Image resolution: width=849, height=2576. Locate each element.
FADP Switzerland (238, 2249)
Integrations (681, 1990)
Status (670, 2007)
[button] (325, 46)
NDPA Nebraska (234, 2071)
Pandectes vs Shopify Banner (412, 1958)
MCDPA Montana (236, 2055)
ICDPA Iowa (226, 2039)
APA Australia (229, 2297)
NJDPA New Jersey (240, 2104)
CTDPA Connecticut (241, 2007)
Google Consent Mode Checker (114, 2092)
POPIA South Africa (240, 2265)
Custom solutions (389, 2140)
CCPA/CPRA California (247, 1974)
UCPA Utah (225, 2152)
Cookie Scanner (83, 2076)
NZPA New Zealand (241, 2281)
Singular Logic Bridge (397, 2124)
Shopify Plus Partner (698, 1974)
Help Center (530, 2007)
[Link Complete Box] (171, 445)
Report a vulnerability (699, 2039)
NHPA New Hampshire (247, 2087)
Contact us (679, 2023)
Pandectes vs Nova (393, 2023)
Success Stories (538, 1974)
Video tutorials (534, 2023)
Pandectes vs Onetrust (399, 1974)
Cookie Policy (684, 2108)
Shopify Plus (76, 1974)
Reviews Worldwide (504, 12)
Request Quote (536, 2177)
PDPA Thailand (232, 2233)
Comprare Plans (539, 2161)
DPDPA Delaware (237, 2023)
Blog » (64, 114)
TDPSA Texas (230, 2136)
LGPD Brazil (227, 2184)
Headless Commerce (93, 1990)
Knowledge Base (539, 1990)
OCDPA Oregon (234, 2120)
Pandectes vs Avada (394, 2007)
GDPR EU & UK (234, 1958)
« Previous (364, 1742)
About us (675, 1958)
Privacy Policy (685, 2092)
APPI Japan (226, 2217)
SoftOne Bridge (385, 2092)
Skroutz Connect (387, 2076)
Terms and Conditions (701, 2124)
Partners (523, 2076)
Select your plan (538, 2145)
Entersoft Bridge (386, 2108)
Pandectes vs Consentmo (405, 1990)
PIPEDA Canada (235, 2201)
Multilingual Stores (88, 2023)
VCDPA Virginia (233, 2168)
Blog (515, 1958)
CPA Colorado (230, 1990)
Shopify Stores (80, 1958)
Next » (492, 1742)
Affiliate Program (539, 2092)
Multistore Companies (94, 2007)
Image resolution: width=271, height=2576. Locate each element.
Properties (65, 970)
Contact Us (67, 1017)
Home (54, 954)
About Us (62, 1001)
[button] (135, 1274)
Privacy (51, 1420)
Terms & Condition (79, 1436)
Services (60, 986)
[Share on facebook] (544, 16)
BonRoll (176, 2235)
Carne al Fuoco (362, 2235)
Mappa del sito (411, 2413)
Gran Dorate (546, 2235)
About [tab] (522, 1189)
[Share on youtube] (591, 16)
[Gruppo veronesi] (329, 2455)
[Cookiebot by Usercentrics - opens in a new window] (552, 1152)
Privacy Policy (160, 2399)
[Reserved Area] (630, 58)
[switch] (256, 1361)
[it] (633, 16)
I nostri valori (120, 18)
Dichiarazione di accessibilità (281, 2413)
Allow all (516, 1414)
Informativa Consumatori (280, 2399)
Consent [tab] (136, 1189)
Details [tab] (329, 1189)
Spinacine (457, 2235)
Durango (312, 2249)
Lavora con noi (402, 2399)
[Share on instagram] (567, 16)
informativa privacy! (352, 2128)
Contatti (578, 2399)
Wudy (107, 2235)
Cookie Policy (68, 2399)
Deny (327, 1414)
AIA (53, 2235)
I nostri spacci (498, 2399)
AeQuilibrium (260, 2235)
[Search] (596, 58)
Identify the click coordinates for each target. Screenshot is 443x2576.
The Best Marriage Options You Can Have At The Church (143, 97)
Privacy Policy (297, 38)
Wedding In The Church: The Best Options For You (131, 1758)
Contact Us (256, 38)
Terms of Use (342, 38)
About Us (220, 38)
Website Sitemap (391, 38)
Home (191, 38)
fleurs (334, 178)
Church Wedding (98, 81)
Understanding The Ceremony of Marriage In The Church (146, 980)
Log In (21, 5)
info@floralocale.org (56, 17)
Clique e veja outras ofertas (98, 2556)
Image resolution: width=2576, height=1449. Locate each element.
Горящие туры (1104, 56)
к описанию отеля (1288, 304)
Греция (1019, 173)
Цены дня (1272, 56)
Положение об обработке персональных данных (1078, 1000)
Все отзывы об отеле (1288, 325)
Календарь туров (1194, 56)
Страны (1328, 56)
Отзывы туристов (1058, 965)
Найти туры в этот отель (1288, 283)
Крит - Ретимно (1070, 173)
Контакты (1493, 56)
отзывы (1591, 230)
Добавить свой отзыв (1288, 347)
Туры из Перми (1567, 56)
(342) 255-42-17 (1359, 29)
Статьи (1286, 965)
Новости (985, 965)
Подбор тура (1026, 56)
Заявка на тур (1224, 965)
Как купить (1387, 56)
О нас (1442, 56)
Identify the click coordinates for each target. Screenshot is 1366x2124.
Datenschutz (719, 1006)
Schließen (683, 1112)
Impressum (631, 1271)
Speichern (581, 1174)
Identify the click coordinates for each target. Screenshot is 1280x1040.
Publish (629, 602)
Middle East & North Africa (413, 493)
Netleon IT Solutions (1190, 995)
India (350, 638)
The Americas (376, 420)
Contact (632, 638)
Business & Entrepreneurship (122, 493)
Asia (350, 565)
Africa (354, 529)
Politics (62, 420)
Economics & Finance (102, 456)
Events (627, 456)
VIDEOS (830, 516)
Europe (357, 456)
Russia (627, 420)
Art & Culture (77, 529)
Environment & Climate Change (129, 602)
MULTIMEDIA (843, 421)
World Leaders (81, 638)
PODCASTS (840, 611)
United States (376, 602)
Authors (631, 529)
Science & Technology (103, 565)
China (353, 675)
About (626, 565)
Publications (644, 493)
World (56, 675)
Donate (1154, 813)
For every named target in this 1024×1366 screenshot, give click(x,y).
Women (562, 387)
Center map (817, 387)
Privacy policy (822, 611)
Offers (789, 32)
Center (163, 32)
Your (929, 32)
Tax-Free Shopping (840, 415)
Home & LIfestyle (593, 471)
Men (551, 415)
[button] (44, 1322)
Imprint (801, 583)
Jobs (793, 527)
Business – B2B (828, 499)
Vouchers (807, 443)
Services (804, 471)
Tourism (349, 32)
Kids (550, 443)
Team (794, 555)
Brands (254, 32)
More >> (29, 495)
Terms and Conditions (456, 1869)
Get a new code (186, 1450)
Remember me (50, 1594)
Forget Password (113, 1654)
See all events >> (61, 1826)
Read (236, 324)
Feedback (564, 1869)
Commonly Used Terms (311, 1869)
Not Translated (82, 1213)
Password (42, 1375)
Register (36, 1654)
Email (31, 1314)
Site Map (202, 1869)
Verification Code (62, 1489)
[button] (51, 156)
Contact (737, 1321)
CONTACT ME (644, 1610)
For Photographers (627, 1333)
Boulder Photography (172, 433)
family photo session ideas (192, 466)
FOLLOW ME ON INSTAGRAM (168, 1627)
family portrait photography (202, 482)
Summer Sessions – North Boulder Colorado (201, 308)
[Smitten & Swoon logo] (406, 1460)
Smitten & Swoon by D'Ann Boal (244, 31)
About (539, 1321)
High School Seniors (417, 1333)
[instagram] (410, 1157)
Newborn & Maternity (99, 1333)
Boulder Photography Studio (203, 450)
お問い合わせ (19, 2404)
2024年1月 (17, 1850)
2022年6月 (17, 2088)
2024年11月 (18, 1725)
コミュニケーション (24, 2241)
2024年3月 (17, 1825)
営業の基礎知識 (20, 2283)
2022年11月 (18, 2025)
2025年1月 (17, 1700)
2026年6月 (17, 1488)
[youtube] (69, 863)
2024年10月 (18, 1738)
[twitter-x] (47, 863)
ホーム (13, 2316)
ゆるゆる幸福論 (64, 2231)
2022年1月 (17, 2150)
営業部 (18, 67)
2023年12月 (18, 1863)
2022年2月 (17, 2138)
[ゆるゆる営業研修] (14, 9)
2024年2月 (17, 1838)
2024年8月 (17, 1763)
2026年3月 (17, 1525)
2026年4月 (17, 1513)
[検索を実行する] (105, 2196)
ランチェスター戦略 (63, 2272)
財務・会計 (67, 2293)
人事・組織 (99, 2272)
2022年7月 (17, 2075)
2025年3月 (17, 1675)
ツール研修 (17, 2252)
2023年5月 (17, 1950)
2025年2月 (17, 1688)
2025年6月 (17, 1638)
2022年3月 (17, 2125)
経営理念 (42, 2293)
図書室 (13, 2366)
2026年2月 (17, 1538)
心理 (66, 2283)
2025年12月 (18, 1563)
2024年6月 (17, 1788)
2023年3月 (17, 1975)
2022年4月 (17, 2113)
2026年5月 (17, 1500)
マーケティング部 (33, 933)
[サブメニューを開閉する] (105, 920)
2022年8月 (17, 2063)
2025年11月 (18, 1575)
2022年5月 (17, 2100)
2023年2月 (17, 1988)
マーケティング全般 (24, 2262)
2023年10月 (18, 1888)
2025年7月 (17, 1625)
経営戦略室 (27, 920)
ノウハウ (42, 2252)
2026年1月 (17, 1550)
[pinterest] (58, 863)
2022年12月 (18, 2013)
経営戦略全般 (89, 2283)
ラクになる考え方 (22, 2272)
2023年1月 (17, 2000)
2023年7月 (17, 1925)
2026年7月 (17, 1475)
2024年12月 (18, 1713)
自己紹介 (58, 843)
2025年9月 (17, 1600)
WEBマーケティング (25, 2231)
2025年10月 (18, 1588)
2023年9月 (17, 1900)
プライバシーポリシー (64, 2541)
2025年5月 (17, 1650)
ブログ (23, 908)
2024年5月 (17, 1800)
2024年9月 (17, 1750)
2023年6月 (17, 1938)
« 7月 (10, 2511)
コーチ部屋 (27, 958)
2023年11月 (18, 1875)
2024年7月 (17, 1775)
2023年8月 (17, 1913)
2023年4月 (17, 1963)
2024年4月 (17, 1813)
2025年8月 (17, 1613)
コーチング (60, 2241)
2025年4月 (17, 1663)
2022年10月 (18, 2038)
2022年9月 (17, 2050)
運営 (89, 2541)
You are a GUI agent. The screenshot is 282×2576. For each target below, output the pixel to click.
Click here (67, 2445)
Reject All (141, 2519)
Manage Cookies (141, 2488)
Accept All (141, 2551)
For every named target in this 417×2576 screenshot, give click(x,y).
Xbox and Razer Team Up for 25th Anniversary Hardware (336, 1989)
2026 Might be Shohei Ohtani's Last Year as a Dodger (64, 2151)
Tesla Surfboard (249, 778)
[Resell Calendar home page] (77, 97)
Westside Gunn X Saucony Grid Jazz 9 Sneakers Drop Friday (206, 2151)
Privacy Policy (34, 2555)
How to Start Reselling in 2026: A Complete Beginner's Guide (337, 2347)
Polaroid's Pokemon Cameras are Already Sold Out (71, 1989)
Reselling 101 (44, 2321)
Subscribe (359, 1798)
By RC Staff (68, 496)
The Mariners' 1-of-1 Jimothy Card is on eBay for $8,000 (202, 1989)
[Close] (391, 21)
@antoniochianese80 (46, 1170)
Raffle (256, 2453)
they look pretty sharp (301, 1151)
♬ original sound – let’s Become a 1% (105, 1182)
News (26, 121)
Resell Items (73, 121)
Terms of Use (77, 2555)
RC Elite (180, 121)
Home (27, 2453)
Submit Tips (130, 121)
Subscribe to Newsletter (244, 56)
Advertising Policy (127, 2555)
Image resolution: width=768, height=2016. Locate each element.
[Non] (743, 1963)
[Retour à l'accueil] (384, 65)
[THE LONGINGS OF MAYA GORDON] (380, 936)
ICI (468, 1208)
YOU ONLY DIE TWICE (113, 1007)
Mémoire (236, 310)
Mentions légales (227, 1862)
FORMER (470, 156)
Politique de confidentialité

- **Action item**: Up to and including the line that contains "Entersoft Bridge (386, 2108)", output the records above exactly, beginning with their first line.

- **Task solution**:
Image resolution: width=849, height=2576. Locate each element.
FADP Switzerland (238, 2249)
Integrations (681, 1990)
Status (670, 2007)
[button] (325, 46)
NDPA Nebraska (234, 2071)
Pandectes vs Shopify Banner (412, 1958)
MCDPA Montana (236, 2055)
ICDPA Iowa (226, 2039)
APA Australia (229, 2297)
NJDPA New Jersey (240, 2104)
CTDPA Connecticut (241, 2007)
Google Consent Mode Checker (114, 2092)
POPIA South Africa (240, 2265)
Custom solutions (389, 2140)
CCPA/CPRA California (247, 1974)
UCPA Utah (225, 2152)
Cookie Scanner (83, 2076)
NZPA New Zealand (241, 2281)
Singular Logic Bridge (397, 2124)
Shopify Plus Partner (698, 1974)
Help Center (530, 2007)
[Link Complete Box] (171, 445)
Report a vulnerability (699, 2039)
NHPA New Hampshire (247, 2087)
Contact us (679, 2023)
Pandectes vs Nova (393, 2023)
Success Stories (538, 1974)
Video tutorials (534, 2023)
Pandectes vs Onetrust (399, 1974)
Cookie Policy (684, 2108)
Shopify Plus (76, 1974)
Reviews Worldwide (504, 12)
Request Quote (536, 2177)
PDPA Thailand (232, 2233)
Comprare Plans (539, 2161)
DPDPA Delaware (237, 2023)
Blog » (64, 114)
TDPSA Texas (230, 2136)
LGPD Brazil (227, 2184)
Headless Commerce (93, 1990)
Knowledge Base (539, 1990)
OCDPA Oregon (234, 2120)
Pandectes vs Avada (394, 2007)
GDPR EU & UK (234, 1958)
« Previous (364, 1742)
About us (675, 1958)
Privacy Policy (685, 2092)
APPI Japan (226, 2217)
SoftOne Bridge (385, 2092)
Skroutz Connect (387, 2076)
Terms and Conditions (701, 2124)
Partners (523, 2076)
Select your plan (538, 2145)
Entersoft Bridge (386, 2108)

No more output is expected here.